» WHAT YOU NEED TO DO: In the entries below, find every line with the string "agent" and copy it.

(Stored items)
************
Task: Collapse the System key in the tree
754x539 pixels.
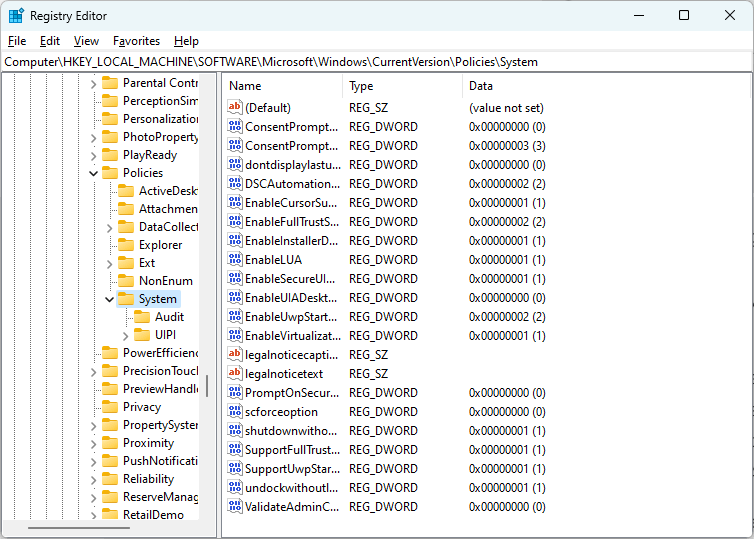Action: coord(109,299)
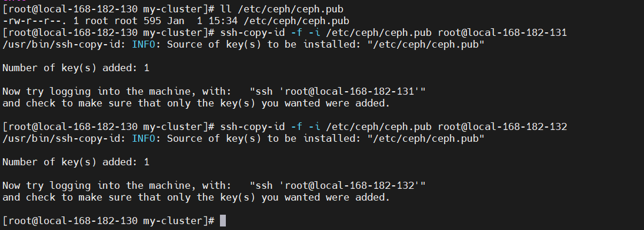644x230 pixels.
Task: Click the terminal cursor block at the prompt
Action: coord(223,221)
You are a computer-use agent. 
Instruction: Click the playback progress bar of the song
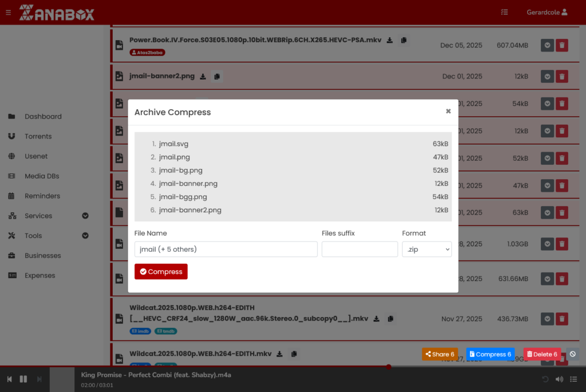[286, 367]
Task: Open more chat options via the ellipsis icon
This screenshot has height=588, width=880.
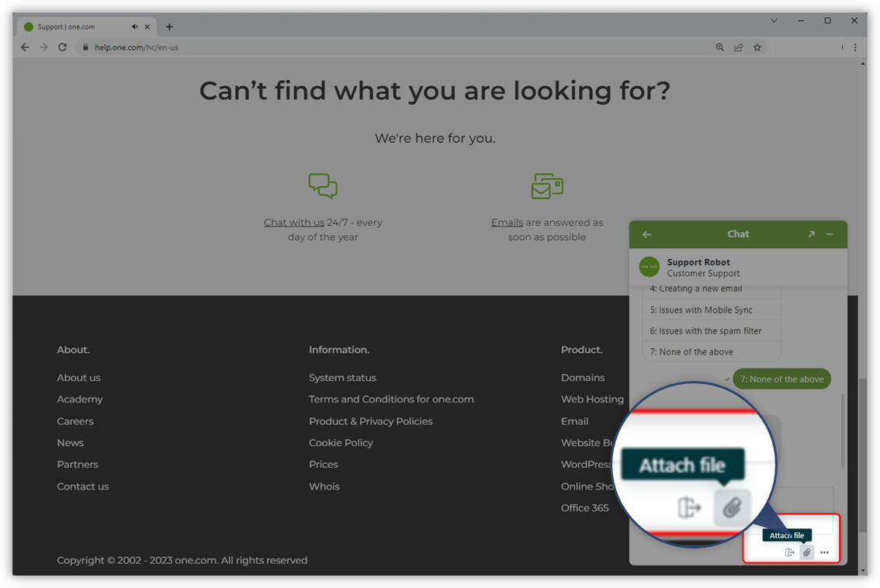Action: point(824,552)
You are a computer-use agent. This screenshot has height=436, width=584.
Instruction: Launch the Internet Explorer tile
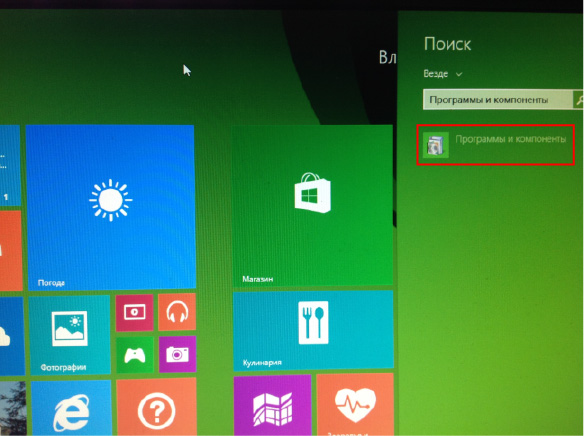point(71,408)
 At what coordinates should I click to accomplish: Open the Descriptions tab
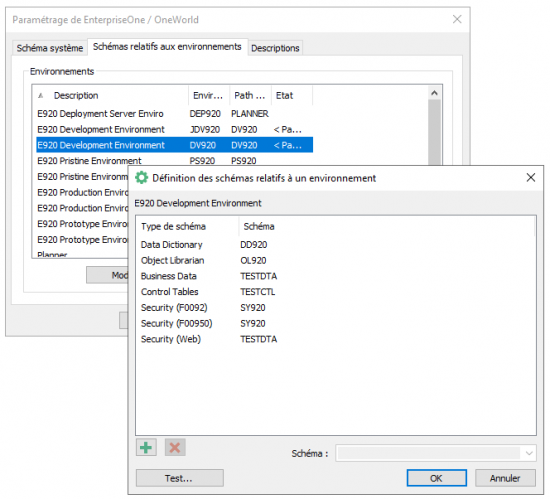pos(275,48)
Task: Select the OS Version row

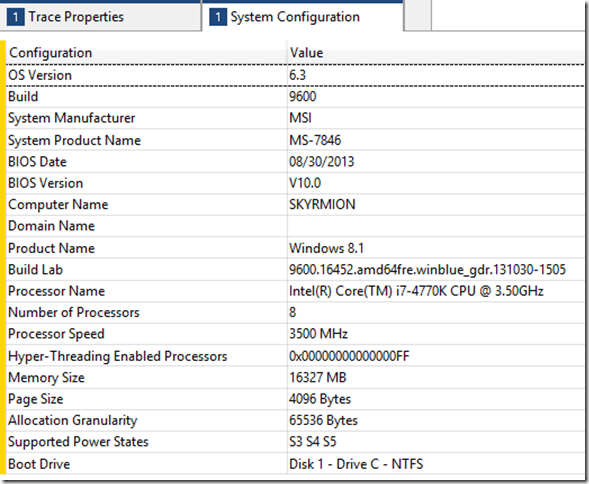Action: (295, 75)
************
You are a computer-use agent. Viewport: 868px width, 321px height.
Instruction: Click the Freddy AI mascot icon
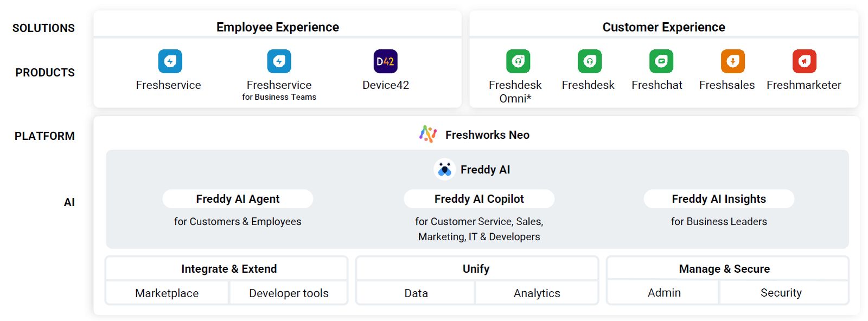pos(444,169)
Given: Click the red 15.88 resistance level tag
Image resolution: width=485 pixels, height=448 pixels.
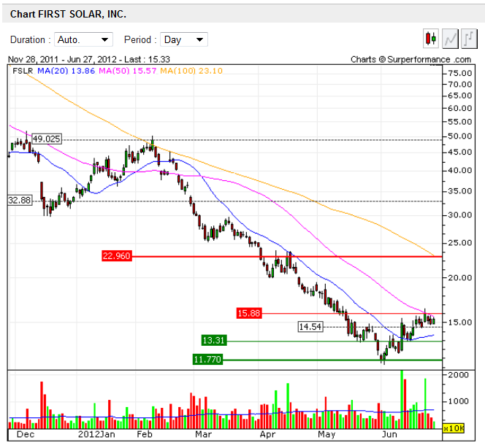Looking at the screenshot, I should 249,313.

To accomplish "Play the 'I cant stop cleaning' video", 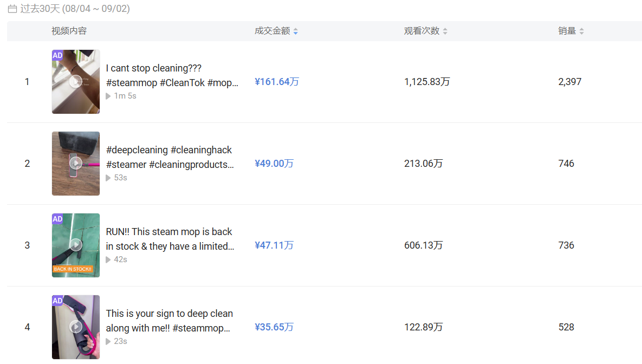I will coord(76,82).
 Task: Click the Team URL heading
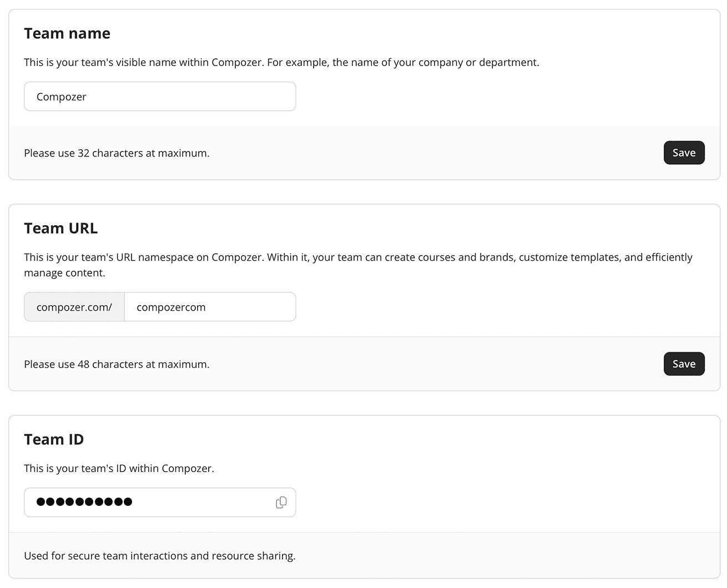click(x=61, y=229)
************
» TASK OUTPUT:
You are a computer-use agent. 
You are a computer-use agent. This screenshot has height=436, width=584.
You are a computer-use agent. Viewport: 868px width, 321px height.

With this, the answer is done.